[Stored data entries]
....
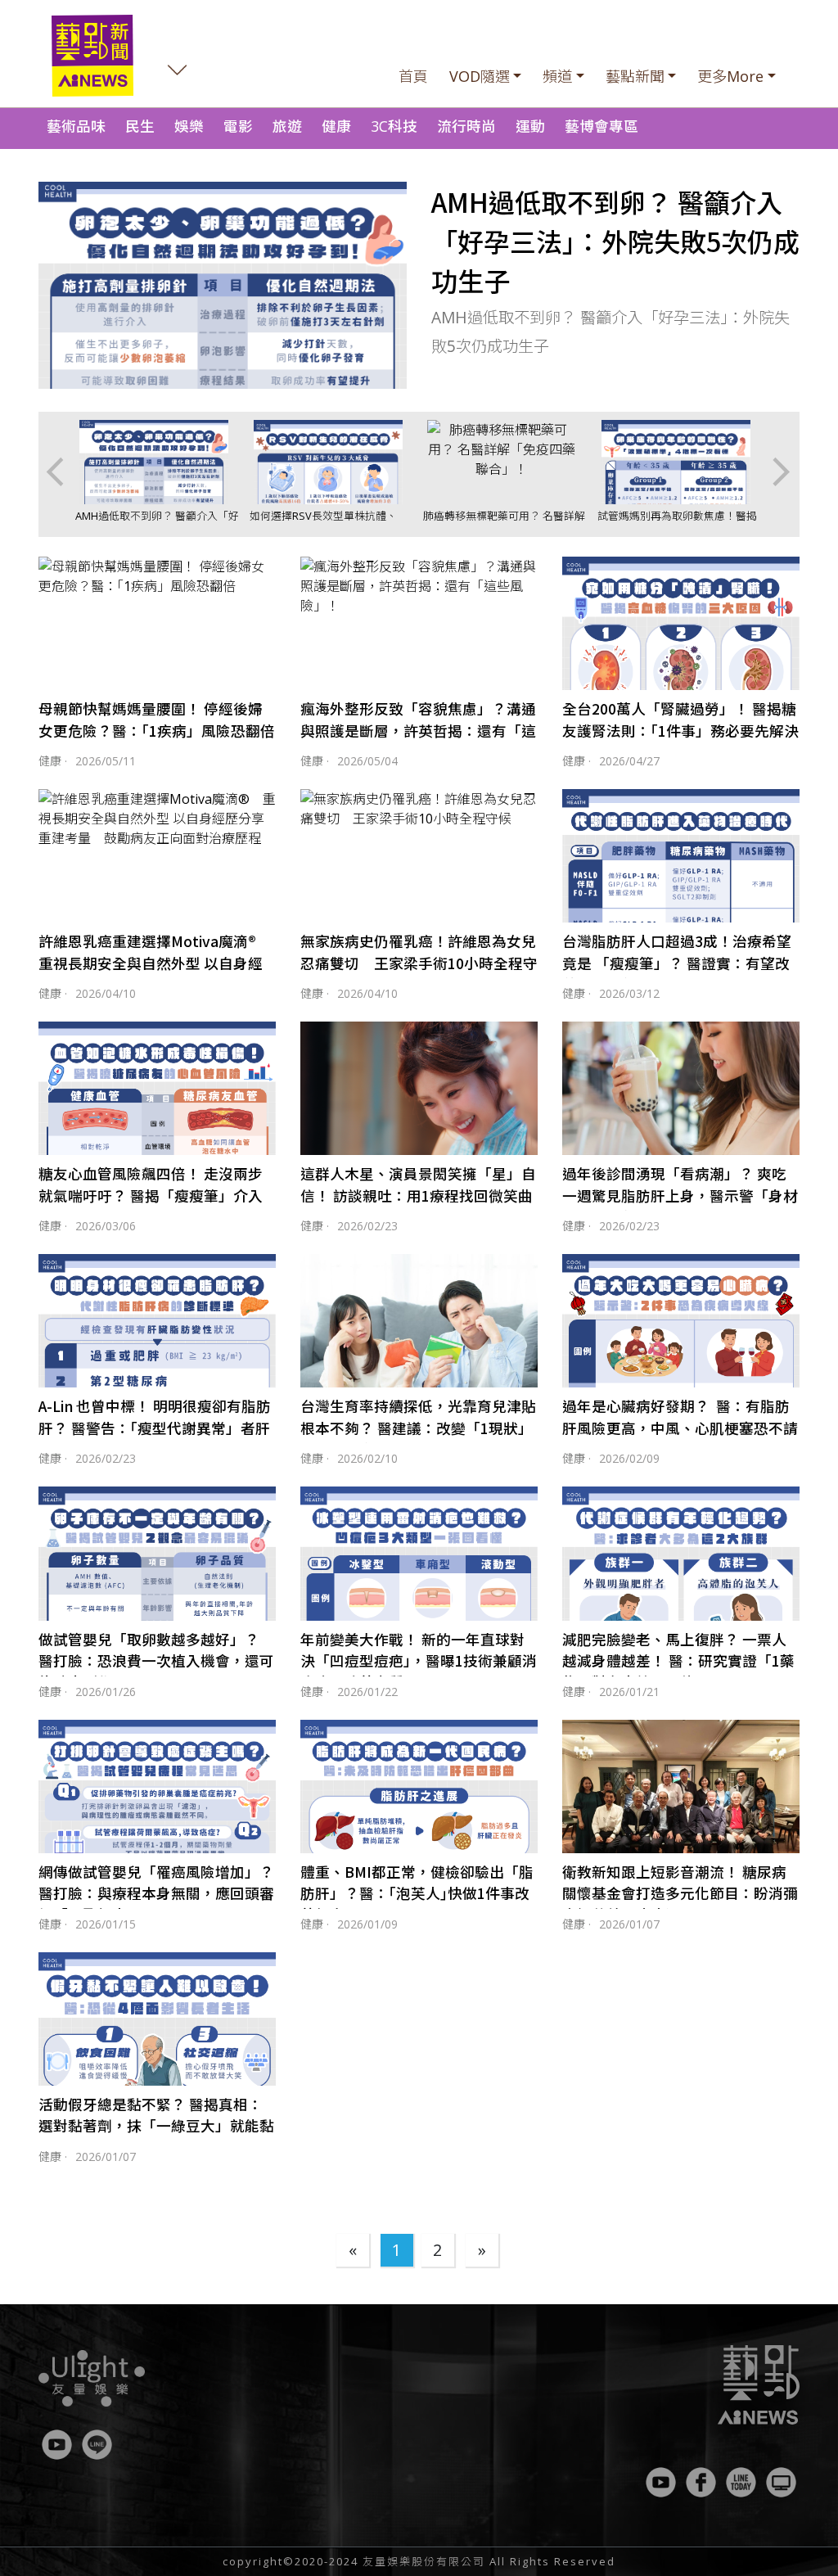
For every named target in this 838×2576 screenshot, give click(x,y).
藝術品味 (76, 126)
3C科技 (394, 126)
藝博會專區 (601, 126)
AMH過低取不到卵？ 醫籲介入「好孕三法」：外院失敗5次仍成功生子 (615, 241)
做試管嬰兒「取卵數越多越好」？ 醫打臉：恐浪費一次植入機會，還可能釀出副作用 (156, 1661)
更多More (730, 76)
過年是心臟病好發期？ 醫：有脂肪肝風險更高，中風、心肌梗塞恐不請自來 (680, 1427)
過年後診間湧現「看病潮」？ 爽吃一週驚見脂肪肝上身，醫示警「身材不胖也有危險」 (680, 1195)
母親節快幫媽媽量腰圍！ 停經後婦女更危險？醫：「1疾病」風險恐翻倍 (156, 719)
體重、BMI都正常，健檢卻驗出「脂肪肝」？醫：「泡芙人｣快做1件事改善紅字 (417, 1893)
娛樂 (189, 126)
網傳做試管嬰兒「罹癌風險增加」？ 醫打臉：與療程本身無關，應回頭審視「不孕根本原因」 (156, 1893)
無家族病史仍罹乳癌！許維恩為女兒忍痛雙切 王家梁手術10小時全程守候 (419, 963)
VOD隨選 (479, 76)
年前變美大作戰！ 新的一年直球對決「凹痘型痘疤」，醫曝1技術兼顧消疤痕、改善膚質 (418, 1661)
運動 (530, 126)
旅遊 (287, 126)
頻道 (557, 76)
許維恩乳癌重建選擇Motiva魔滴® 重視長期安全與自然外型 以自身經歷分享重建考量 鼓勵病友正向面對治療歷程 (156, 973)
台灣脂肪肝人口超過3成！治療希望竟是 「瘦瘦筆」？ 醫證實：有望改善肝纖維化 (676, 963)
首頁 (413, 76)
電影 (238, 126)
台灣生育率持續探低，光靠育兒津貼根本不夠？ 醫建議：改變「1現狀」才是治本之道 (418, 1427)
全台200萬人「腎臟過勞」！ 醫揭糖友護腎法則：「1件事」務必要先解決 (680, 719)
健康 (336, 126)
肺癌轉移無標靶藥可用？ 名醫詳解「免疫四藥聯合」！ (504, 523)
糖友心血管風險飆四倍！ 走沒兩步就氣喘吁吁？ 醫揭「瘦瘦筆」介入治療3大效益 (150, 1195)
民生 (140, 126)
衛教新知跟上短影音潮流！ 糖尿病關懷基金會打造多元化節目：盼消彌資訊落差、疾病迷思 (680, 1893)
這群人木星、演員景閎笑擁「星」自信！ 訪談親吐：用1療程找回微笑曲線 (418, 1195)
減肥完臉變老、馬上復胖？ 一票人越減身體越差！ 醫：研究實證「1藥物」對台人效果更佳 (678, 1661)
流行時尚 (466, 126)
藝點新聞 (635, 76)
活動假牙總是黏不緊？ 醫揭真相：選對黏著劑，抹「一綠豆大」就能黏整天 (156, 2126)
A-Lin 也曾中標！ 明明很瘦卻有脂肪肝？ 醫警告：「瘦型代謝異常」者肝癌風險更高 (154, 1427)
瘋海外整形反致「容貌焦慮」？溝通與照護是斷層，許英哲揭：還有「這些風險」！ (418, 730)
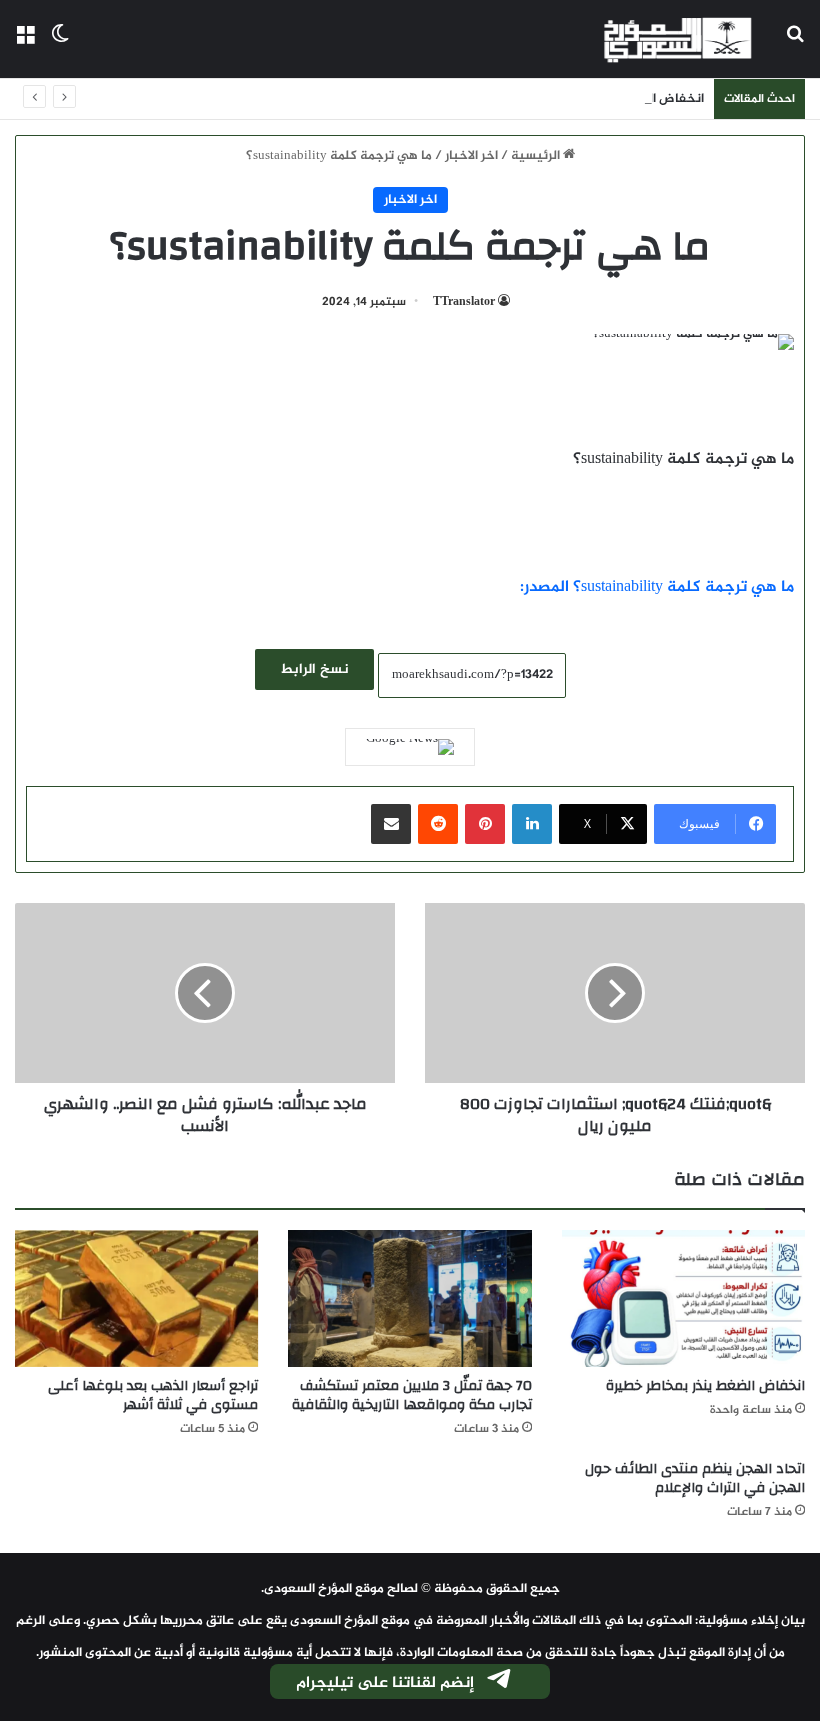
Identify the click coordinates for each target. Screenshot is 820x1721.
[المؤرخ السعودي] (678, 39)
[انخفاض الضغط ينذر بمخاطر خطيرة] (683, 1298)
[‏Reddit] (438, 824)
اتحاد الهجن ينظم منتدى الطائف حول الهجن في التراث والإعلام (695, 1478)
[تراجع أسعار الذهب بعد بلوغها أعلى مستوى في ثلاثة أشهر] (136, 1298)
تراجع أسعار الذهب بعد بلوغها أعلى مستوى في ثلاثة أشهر (153, 1395)
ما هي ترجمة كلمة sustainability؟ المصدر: (657, 587)
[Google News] (410, 747)
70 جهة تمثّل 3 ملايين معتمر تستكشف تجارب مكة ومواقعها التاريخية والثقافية (412, 1395)
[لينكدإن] (532, 824)
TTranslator (464, 302)
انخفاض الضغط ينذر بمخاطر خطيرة (607, 99)
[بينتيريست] (485, 824)
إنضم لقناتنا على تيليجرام (385, 1683)
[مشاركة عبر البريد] (391, 824)
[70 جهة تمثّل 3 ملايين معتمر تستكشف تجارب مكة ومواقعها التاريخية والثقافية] (409, 1298)
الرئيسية (537, 156)
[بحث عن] (795, 46)
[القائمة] (25, 46)
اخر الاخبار (471, 156)
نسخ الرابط (314, 669)
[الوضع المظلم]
....
#### Activity:
Each line in the entries above, starting at the line with "過年後診間湧現「看病潮」？ 爽吃一週驚見脂肪肝上身，醫示警「身材不胖也有危險」 (680, 1195)" and ending at the line with "許維恩乳癌重建選擇Motiva魔滴® 重視長期安全與自然外型 以自身經歷分享重建考量", is to be printed exactly, and only those lines.

#### Exercise solution:
過年後診間湧現「看病潮」？ 爽吃一週驚見脂肪肝上身，醫示警「身材不胖也有危險」 (680, 1195)
母親節快幫媽媽量腰圍！ 停經後婦女更危險？醫：「1疾病」風險恐翻倍 (156, 719)
體重、BMI都正常，健檢卻驗出「脂肪肝」？醫：「泡芙人｣快做1件事改善紅字 (417, 1893)
娛樂 (189, 126)
網傳做試管嬰兒「罹癌風險增加」？ 醫打臉：與療程本身無關，應回頭審視「不孕根本原因」 (156, 1893)
無家族病史仍罹乳癌！許維恩為女兒忍痛雙切 王家梁手術10小時全程守候 (419, 963)
VOD隨選 (479, 76)
年前變美大作戰！ 新的一年直球對決「凹痘型痘疤」，醫曝1技術兼顧消疤痕、改善膚質 (418, 1661)
運動 (530, 126)
旅遊 (287, 126)
頻道 (557, 76)
許維恩乳癌重建選擇Motiva魔滴® 重視長期安全與自然外型 以自身經歷分享重建考量 鼓勵病友正向面對治療歷程 (156, 973)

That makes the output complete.